Rscript -e 'source("simulation-code/plotting-code/assemble-plots-NB-disp-5e-2.R")'
Rscript -e 'source("simulation-code/plotting-code/assemble-plots-NB-disp-1.R")'
Rscript -e 'source("simulation-code/plotting-code/assemble-plots-NB-disp-10.R")'

If you would like to rerun the simulations from scratch, do not download the results and instead follow the steps in the next section.

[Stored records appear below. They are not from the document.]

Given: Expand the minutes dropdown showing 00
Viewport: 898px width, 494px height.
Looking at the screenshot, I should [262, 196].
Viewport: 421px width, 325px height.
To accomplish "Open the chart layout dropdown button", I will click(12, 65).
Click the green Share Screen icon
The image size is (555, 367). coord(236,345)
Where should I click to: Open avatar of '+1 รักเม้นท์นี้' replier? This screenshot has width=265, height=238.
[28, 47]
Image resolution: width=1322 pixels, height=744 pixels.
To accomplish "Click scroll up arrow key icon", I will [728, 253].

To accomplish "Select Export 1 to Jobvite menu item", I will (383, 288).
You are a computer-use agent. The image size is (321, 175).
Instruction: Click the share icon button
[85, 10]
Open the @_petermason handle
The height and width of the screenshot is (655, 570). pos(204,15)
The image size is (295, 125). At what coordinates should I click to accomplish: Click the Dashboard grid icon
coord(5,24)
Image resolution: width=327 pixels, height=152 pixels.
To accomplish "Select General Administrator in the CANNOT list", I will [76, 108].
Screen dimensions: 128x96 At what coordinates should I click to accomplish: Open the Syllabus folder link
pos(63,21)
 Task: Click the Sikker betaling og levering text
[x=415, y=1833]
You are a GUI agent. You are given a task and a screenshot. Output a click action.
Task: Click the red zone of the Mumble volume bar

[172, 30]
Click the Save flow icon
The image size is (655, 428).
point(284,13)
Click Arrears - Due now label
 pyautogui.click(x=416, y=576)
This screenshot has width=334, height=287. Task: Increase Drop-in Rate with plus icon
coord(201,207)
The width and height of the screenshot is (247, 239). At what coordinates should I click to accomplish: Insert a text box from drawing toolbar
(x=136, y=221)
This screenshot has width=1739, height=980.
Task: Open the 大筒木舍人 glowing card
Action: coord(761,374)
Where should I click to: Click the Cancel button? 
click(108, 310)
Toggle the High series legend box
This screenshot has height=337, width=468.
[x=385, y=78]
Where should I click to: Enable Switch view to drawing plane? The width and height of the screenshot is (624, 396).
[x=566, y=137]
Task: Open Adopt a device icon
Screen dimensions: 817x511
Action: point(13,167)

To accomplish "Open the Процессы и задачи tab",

Reproduce the results and figures for simulation and real data analysis

One needs to first download the spacrt package from Katsevich-lab using the following R code.

library(devtools)
install_github("katsevich-lab/spacrt")

We used a config file to increase the portability of our code across machines. Create a config file called .research_config in your home directory.

cd
touch ~/.research_config

Define the following variable within this file:

  • LOCAL_SPACRT_DATA_DIR: the location of the directory in which to store results.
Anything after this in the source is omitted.